▶ **To do**
Output only the lines below that start at the line containing "Given: Click the name Priya in table" and end at the line containing "Task: Click the 节点类型 column header", with both ends kept.

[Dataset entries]
——————

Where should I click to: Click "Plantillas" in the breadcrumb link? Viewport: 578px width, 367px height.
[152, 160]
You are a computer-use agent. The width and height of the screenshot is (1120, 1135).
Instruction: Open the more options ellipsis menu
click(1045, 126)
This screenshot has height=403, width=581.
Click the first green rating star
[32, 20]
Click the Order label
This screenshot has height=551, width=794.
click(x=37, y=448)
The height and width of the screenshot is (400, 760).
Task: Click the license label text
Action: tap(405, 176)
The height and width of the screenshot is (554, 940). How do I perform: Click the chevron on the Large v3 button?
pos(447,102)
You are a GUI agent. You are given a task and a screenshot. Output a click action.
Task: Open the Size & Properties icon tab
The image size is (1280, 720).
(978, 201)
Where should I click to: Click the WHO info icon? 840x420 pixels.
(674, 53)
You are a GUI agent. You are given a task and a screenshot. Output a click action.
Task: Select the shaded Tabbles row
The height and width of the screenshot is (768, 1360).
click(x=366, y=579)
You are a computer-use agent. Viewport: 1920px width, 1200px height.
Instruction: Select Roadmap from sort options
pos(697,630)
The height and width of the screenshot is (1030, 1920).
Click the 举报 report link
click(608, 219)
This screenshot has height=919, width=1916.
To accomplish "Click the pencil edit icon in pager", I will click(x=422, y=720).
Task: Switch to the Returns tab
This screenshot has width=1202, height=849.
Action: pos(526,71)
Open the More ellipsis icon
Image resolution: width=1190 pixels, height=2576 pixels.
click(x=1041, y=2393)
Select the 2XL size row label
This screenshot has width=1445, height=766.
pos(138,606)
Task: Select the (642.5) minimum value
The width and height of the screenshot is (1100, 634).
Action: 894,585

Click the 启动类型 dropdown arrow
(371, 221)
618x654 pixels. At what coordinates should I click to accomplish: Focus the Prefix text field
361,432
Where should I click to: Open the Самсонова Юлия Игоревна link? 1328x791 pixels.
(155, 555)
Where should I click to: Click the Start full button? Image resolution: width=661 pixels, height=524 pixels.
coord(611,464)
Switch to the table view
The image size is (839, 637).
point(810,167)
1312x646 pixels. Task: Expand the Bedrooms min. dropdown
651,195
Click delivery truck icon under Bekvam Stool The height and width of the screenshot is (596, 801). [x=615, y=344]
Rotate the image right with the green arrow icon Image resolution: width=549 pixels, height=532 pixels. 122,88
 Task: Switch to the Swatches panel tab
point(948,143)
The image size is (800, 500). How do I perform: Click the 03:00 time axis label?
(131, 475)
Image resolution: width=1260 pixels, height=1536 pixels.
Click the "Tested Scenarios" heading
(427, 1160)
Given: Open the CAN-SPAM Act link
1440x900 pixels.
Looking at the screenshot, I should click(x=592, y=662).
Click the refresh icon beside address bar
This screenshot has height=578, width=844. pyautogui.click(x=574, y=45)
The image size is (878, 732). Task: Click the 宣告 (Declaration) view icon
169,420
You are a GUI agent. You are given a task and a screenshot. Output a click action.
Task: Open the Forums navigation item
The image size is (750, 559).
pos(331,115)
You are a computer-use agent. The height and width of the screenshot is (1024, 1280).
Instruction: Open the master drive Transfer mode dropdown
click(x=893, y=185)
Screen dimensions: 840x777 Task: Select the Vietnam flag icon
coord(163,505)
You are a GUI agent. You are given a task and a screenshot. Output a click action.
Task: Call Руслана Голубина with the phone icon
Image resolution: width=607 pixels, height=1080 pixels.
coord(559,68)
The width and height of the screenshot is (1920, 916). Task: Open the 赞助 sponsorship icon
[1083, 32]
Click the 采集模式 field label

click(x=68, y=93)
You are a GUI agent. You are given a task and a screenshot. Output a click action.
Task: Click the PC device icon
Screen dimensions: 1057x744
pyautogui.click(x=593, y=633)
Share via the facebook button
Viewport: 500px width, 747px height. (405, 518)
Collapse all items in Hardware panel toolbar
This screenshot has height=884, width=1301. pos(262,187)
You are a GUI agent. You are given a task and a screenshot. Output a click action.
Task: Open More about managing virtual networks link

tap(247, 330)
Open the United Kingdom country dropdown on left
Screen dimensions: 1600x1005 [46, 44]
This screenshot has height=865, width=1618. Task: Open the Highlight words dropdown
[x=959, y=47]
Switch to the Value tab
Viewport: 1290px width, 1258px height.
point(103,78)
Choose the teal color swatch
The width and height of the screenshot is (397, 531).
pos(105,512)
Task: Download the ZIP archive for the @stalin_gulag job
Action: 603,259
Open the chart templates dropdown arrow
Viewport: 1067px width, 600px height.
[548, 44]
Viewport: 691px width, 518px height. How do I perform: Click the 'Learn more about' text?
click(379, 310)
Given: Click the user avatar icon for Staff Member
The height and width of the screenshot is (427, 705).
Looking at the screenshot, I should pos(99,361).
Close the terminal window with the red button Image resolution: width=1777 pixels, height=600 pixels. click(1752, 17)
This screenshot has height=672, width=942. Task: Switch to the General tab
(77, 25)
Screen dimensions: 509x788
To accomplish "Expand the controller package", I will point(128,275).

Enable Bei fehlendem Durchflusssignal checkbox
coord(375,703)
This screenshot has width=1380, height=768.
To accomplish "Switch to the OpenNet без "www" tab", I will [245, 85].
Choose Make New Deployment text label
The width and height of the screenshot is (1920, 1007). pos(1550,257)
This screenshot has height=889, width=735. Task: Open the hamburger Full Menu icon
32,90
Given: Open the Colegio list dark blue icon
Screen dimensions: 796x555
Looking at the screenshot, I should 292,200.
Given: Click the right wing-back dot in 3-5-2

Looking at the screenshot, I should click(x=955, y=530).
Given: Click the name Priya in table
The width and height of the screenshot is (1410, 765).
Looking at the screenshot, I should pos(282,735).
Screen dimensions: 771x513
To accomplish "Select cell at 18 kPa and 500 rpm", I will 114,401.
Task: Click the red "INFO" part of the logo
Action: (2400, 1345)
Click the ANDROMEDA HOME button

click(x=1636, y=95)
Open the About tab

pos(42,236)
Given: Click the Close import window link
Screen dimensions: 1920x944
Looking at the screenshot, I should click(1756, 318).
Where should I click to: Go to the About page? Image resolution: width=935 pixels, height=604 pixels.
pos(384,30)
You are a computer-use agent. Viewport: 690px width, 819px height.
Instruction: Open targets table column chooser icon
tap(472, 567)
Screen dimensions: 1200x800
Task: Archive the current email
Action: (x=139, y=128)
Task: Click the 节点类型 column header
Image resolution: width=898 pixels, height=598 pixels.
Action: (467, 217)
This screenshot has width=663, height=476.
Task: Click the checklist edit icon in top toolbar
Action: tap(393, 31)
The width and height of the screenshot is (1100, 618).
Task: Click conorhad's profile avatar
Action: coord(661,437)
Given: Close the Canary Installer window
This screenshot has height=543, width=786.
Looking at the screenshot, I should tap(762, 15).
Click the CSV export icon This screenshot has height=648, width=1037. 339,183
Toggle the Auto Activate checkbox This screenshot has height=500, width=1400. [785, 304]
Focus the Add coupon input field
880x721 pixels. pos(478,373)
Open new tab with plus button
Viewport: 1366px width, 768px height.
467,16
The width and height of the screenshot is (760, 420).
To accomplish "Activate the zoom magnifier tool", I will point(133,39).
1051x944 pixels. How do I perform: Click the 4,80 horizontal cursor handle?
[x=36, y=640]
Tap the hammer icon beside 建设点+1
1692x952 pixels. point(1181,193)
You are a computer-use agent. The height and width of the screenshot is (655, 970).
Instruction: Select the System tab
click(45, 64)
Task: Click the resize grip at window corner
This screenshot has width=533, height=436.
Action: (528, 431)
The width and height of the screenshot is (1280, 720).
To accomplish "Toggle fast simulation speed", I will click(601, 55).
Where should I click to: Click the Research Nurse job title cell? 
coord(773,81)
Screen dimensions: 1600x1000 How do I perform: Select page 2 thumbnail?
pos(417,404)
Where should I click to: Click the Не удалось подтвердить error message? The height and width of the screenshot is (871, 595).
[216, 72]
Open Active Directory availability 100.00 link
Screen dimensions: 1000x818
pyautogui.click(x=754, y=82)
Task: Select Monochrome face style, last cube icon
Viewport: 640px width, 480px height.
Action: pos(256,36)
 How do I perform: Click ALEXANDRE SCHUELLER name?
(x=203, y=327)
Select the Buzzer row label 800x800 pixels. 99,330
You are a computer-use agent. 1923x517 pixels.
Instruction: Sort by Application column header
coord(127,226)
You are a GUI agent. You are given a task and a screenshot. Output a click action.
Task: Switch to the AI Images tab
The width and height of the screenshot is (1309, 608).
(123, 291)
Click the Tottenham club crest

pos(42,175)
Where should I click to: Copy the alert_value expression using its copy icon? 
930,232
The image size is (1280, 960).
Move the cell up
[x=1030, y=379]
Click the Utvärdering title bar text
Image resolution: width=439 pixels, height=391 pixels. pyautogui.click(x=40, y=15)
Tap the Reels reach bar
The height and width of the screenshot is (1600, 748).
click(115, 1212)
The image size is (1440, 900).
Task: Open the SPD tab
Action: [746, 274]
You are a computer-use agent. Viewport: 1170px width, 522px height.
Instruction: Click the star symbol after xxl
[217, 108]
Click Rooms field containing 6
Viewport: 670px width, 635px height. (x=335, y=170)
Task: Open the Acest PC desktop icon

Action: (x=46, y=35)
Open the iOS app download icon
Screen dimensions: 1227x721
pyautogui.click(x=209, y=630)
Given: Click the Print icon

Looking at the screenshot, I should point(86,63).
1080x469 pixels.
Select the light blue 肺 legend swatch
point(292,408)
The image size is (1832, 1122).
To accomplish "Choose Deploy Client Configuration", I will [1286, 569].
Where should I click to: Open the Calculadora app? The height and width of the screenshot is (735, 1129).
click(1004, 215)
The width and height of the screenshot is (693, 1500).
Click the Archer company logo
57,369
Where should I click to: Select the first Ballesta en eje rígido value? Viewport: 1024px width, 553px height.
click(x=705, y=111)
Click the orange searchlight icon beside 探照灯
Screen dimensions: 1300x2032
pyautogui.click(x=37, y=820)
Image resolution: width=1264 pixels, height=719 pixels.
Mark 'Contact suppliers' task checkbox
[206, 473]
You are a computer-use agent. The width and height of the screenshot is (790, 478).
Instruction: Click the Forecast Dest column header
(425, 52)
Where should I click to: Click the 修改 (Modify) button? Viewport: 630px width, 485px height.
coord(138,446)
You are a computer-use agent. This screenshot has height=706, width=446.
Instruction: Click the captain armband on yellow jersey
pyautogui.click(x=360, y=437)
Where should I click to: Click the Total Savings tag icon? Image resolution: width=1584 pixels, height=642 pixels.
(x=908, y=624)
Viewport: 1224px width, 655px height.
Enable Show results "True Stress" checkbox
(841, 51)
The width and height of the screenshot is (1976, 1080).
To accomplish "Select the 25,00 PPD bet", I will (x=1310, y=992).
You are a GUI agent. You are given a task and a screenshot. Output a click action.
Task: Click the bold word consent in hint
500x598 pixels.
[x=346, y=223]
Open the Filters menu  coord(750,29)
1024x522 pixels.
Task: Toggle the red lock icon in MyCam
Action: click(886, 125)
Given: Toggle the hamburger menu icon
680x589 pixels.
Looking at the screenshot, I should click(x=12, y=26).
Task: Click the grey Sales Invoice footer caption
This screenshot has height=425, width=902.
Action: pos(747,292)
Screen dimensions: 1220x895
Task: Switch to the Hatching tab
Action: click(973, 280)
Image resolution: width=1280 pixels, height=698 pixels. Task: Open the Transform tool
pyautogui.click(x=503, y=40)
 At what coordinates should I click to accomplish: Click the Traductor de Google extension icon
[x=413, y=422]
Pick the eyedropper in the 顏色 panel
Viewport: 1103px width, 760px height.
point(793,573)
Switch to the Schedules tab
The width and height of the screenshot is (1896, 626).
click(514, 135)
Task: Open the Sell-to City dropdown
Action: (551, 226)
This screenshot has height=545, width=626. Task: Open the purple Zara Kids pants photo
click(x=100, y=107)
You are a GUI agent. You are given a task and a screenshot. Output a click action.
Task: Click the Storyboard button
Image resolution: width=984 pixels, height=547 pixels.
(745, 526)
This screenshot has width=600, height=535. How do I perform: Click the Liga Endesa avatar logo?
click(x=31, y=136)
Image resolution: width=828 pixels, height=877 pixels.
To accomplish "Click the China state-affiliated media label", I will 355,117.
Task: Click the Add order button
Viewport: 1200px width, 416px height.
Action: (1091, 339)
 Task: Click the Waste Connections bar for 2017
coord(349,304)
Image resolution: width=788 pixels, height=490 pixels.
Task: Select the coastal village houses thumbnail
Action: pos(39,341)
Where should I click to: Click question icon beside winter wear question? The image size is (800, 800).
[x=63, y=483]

——————

▶ **Solution to the exercise**
Given: Click the name Priya in table
The width and height of the screenshot is (1410, 765).
Looking at the screenshot, I should pos(282,735).
Screen dimensions: 771x513
To accomplish "Select cell at 18 kPa and 500 rpm", I will 114,401.
Task: Click the red "INFO" part of the logo
Action: (2400, 1345)
Click the ANDROMEDA HOME button

click(x=1636, y=95)
Open the About tab

pos(42,236)
Given: Click the Close import window link
Screen dimensions: 1920x944
Looking at the screenshot, I should click(1756, 318).
Where should I click to: Go to the About page? Image resolution: width=935 pixels, height=604 pixels.
pos(384,30)
You are a computer-use agent. Viewport: 690px width, 819px height.
Instruction: Open targets table column chooser icon
tap(472, 567)
Screen dimensions: 1200x800
Task: Archive the current email
Action: (x=139, y=128)
Task: Click the 节点类型 column header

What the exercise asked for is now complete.